35. Le Coup de cul et au-delà...
J'étais sur des terres que je foulais pour la première fois.
Nous avions franchi /JAN.N-BLAN/, LES /RANVERSKOT/, et même /CH'RIU A SĖ/. Le tunnel avait donc bien raccourci les distances. /CH'L'ĖBRĖK/, où nous nous trouvions maintenant, taillait un passage dans le paysage escarpé que constituaient LES /RANVERSKOT/. Tout près, /CH'RIU A SĖ/ n'était plus le ruisseau de naguère mais un fossé broussailleux et asséché.
En me retournant, je jetai un regard ému sur ce paysage que j'entrapercevais de loin depuis toujours mais que je n'avais jamais pu vraiment détailler puisqu'il m'était interdit de m'y aventurer. J'éprouvai une joie simple à suivre du regard le tracé du chemin qui descendait jusqu'au village. A une bonne distance, en contrebas, le Calvaire veillait sur nous.
Encore quelques dizaines de mètres et nous entrâmes dans une propriété clôturée rudimentairement. Comme pour les pâtures d'autrefois, des bûches fendues enfoncées à la masse dans le sol comme des pieux supportaient des fils de fer barbelés ; quelques boulins grillagés constituaient la porte d'entrée. Nous l'ouvrîmes sans difficulté ; j'étais désormais chez Félix GOBET !

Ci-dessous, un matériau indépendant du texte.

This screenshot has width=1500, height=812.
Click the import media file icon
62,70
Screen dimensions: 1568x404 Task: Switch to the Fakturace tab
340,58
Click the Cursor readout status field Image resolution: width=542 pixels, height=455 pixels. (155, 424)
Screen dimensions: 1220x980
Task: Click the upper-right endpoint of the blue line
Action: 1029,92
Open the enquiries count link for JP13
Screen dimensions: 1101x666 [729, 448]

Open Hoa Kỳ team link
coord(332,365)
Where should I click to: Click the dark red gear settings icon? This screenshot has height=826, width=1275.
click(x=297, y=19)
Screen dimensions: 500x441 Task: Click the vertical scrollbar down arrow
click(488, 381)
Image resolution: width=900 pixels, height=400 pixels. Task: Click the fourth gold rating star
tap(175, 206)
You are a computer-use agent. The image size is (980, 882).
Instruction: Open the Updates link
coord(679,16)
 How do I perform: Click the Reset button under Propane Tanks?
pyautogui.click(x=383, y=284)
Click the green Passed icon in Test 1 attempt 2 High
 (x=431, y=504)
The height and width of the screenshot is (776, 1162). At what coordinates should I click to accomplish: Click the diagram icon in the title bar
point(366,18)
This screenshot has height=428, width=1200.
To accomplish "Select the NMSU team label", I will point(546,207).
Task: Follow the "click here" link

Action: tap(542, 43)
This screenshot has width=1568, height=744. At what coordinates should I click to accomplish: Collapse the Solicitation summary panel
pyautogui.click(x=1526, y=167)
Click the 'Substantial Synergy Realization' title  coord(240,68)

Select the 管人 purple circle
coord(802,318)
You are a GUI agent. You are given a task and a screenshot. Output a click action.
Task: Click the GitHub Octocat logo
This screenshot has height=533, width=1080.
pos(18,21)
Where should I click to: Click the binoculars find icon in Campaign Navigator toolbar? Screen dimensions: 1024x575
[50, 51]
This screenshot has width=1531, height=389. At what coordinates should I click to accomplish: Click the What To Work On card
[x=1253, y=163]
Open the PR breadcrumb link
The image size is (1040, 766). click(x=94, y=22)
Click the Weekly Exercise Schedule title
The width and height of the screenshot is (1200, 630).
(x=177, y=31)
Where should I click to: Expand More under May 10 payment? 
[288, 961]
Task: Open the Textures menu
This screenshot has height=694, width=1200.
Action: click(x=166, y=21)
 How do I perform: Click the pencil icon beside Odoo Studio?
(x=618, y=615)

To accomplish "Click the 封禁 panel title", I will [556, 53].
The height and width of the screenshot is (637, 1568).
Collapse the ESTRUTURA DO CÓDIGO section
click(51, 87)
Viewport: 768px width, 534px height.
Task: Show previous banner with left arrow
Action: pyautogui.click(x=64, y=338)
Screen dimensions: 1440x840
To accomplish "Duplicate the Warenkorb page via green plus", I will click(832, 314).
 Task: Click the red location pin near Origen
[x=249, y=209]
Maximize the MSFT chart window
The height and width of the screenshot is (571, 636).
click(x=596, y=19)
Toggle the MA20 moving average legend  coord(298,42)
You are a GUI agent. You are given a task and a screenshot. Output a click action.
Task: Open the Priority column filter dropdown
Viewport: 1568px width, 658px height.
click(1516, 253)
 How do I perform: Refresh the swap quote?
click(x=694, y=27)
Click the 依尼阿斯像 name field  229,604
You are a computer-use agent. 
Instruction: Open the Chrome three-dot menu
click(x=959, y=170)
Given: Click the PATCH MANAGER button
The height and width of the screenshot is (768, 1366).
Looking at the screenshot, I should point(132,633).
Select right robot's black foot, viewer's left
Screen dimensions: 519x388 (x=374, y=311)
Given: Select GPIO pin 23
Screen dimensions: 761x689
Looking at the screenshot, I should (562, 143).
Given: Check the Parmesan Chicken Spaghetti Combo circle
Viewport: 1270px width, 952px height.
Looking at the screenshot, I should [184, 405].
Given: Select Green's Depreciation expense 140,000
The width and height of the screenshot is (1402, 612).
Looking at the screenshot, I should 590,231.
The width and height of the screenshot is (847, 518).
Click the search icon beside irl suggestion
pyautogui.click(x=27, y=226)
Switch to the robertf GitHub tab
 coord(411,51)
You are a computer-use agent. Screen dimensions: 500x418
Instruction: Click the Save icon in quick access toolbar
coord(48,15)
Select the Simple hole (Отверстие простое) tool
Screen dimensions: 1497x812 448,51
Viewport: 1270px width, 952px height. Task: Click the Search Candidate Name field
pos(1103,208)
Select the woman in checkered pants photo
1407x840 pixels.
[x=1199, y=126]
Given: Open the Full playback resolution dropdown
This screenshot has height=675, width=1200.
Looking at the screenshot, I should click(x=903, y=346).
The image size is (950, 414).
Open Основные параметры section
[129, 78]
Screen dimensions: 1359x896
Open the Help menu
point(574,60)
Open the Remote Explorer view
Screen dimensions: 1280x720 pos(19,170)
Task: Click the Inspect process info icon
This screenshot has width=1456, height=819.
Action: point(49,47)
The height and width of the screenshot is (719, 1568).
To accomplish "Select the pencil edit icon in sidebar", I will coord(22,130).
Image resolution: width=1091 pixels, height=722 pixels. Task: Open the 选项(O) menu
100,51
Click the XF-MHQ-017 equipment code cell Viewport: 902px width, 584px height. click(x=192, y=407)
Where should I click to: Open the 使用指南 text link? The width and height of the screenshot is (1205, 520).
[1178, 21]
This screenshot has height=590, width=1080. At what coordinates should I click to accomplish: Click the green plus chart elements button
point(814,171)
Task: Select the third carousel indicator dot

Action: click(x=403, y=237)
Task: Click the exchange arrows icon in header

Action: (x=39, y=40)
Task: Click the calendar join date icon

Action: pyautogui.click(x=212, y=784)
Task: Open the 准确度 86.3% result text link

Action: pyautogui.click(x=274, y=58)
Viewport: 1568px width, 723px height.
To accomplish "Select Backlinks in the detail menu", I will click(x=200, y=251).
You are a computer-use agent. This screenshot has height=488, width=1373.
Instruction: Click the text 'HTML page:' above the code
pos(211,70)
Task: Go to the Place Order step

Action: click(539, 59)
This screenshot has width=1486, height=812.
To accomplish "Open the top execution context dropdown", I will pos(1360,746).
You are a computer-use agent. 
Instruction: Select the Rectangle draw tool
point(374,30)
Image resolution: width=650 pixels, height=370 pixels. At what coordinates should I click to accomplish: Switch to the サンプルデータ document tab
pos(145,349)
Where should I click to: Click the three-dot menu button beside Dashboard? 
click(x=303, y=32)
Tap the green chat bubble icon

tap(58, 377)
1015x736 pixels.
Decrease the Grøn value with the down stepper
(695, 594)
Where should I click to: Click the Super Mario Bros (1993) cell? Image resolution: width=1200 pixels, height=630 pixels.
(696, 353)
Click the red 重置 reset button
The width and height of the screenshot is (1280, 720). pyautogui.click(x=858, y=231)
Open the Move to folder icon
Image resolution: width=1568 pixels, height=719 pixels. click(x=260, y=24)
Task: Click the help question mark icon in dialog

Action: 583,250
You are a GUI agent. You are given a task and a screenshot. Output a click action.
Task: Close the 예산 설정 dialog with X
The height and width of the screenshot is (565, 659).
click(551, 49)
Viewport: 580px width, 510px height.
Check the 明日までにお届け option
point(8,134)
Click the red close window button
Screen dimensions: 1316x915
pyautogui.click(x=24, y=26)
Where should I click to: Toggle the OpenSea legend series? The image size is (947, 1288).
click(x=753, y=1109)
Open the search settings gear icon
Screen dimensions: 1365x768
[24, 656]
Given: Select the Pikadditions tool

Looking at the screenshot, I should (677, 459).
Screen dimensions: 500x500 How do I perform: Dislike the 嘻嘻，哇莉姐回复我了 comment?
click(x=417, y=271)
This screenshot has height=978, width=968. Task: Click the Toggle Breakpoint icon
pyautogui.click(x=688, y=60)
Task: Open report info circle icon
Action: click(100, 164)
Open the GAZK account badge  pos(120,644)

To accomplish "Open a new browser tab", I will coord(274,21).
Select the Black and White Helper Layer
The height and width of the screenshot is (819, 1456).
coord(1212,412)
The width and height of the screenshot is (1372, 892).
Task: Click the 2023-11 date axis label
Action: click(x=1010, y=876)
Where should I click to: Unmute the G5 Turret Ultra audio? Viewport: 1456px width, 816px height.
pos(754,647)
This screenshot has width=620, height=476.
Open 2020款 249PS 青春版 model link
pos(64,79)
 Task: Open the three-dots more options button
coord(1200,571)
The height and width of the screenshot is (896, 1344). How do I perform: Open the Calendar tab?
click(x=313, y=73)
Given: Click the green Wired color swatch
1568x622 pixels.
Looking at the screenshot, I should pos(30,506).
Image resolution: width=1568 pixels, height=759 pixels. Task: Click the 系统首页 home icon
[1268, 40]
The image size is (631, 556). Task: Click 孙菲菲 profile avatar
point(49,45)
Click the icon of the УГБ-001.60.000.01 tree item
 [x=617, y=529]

Jusque-là, l'abbé avait pu dissimuler sa fatigue physique. Mais la pente le contraignit à s'arrêter, à planter son bâton en terre pour y appuyer son visage sur le dos de ses mains croisées. Quand il eut repris sa respiration, je lui offris mon bras comme le faisait «Génie». Le Coup de cul nous dominait et le prêtre savait qu'il lui fallait ménager ses forces pour, au-delà, retrouver le solitaire qui régnait sur les lieux.
Notre lente progression me permettait d'en noter chaque détail. Ainsi je remarquai que le prêtre pesait à peine sur mon bras et il me fut pénible de penser que c'était moins à cause de son faible poids ou par éducation que parce qu'il était malade, donc faible, et vieux. Face à cette montée, certes abrupte, mais n'excédant pas une centaine de mètres, je revoyais les cinquante degrés de l'arête FORBES qui m'avaient permis de parvenir jusqu'à l'Aiguille du CHARDONNET, dans le massif du MONT-BLANC. J'avais trente ans de moins à l'époque et je devais reconnaître que depuis lors mes forces avaient décliné. Une fois encore, je pensai que, dans quelques années, je ressemblerai à Pierre comme un frère ; il me fallait donc déjà apprendre à savoir dissimuler les désagréments causés par l'âge pour continuer à vivre !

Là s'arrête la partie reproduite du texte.